The important part of the interval based autovalidating sampler was the criterion by which we choose the element of the current partition to split. We use a similar method for the affine case. A suitable (integral-based) measure of the quality of the affine approximation is given by the volume enclosed by the upper and lower approximating hyperplanes given by $F_{A}(X_{A})$ (as described in the previous section). For an example of this region, see the area between the green lines in Fig. 5a.

The main advantage over the original standard-interval auto-validating sampler is that we may require fewer partitions to find a function that is a good approximation of the target (since the approximation in the affine approach includes as a special case the step function approximation in the standard-interval approach).

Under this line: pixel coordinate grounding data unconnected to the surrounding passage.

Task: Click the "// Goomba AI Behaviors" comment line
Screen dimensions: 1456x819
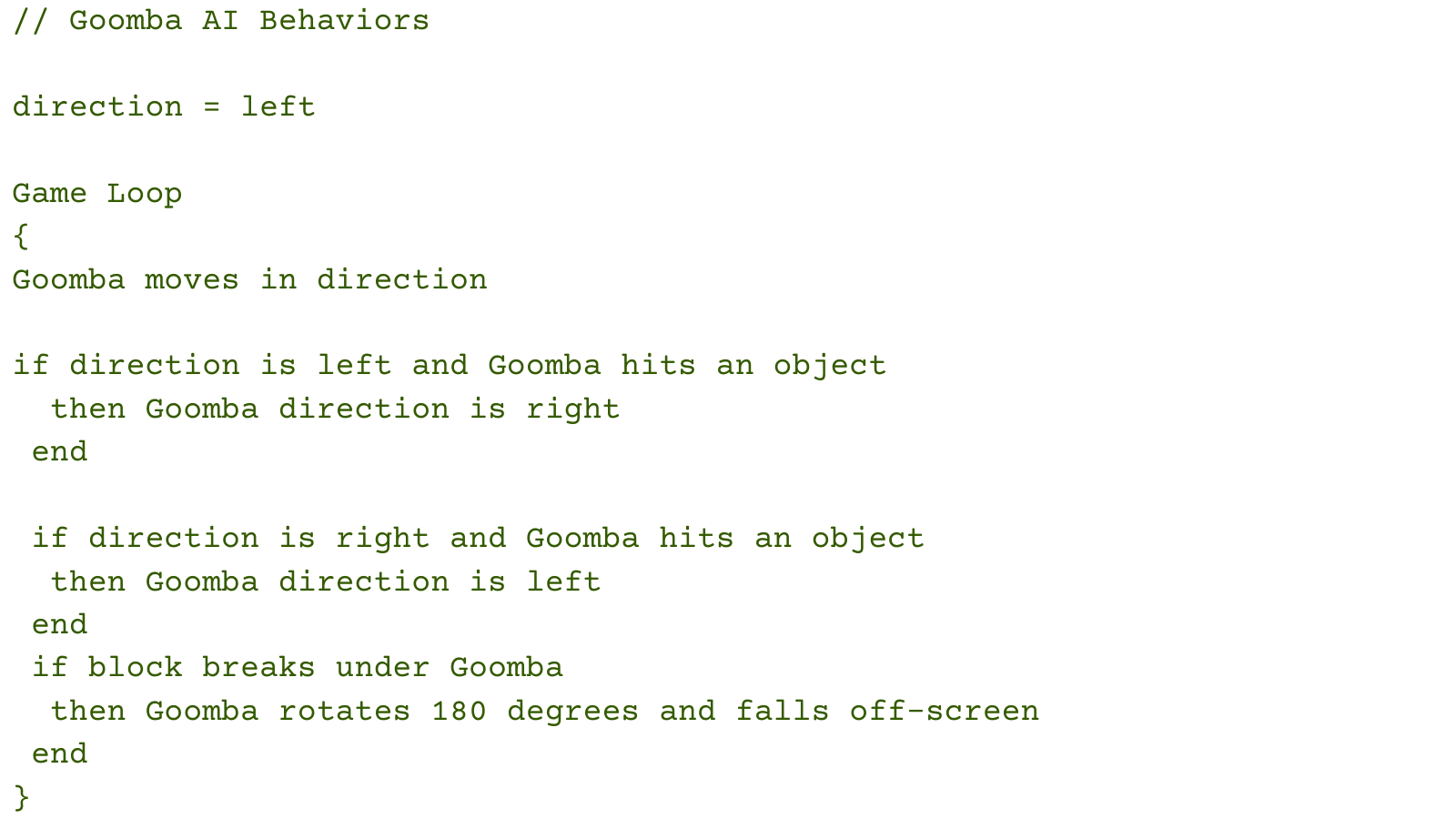Action: pos(221,21)
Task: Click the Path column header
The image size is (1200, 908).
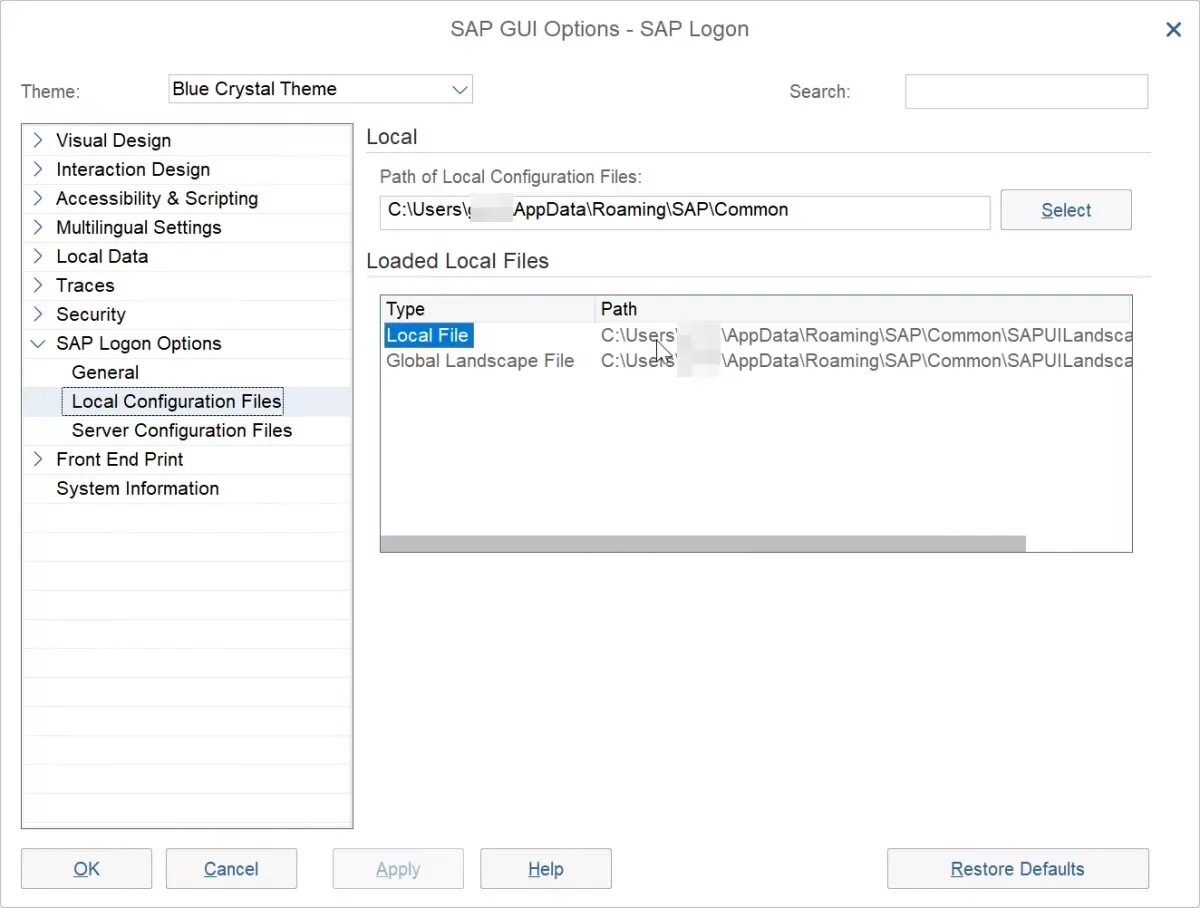Action: point(619,309)
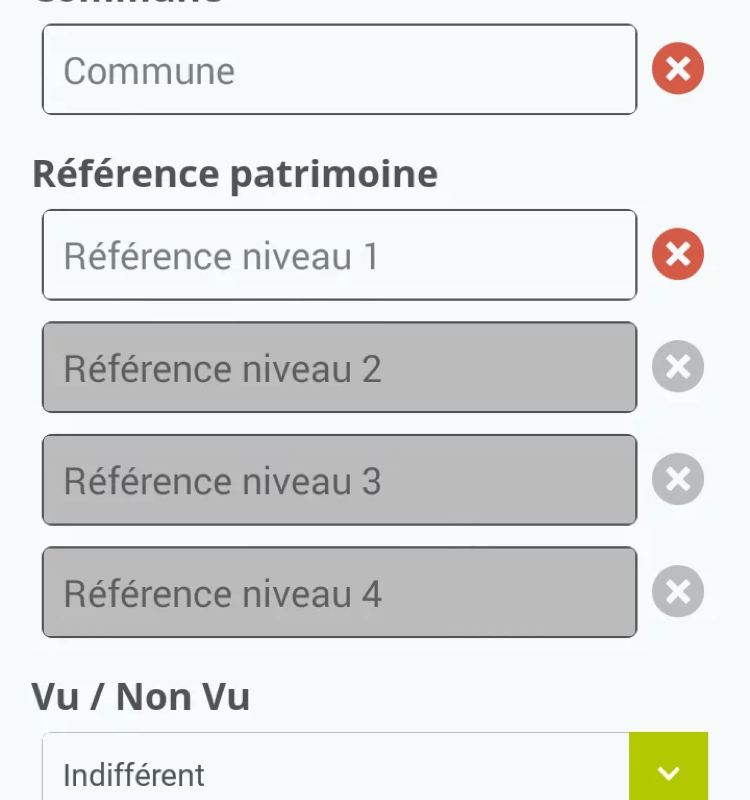This screenshot has height=800, width=750.
Task: Click the disabled Référence niveau 2 field
Action: tap(340, 367)
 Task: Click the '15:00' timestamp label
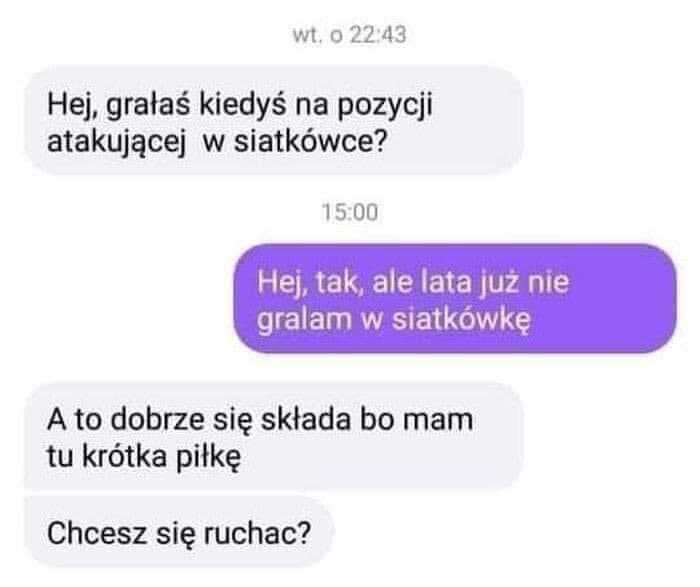click(350, 212)
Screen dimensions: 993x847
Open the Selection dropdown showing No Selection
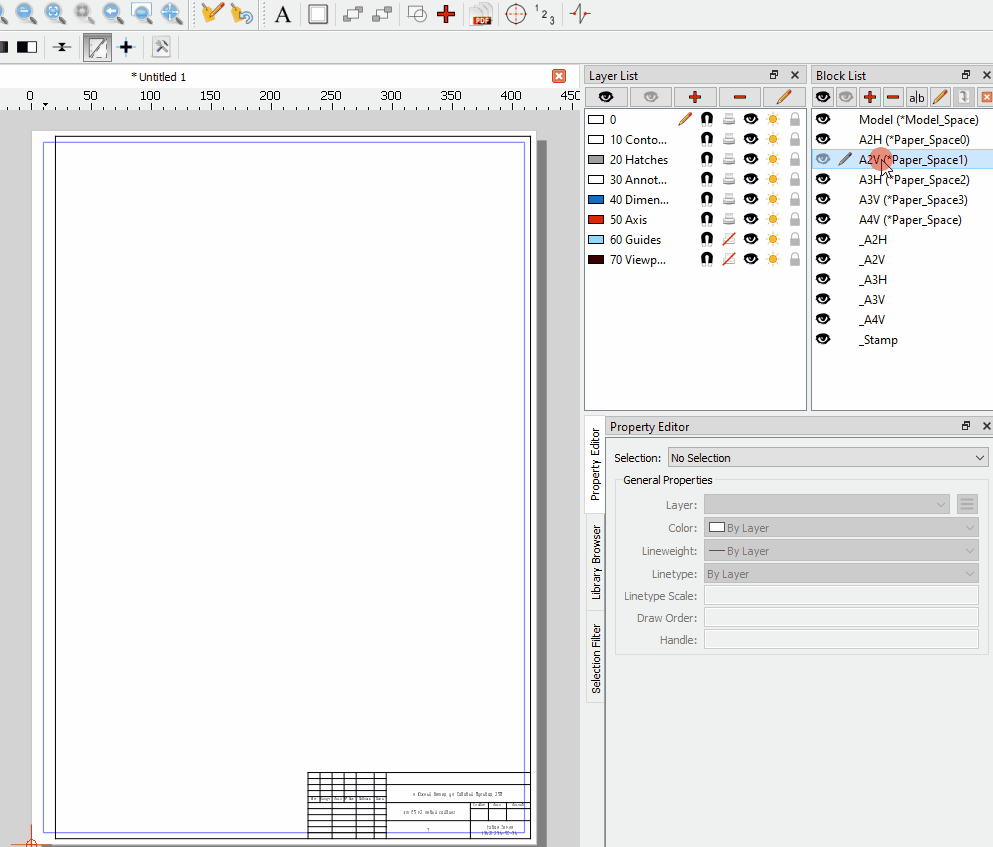click(827, 458)
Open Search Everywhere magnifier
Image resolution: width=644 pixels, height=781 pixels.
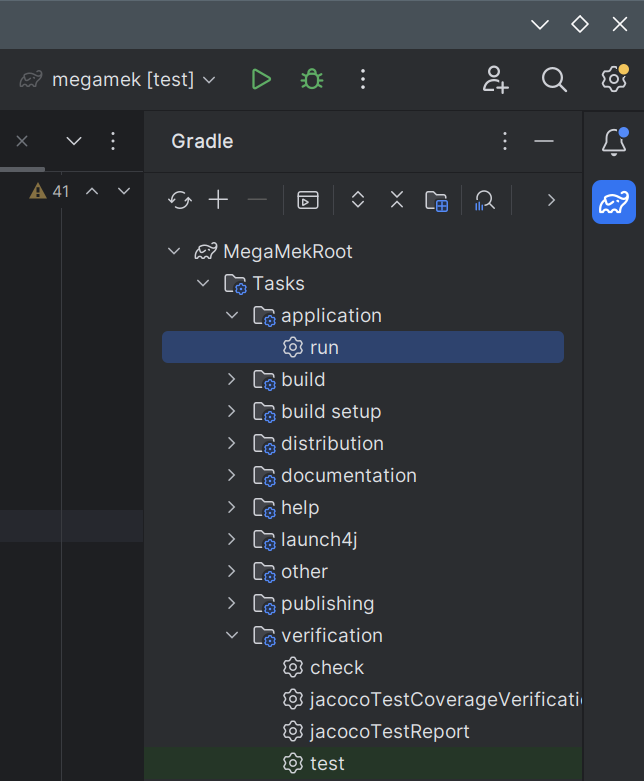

The result of this may be a computational saving in the pre-enclosure stage of the algorithm (since we do not need to refine the partition as many times) and a reduced requirement on the storage of the approximation in the RAM of the computer.

4 Examples

In this section we give some examples of applications of the auto-validating samplers presented in this paper. We begin with the very simple example of approximating then sampling from a gamma density in order to illustrate the application of both the interval and affine approaches. We then move onto more challenging examples to illustrate that these methods can be applied to problems of practical interest.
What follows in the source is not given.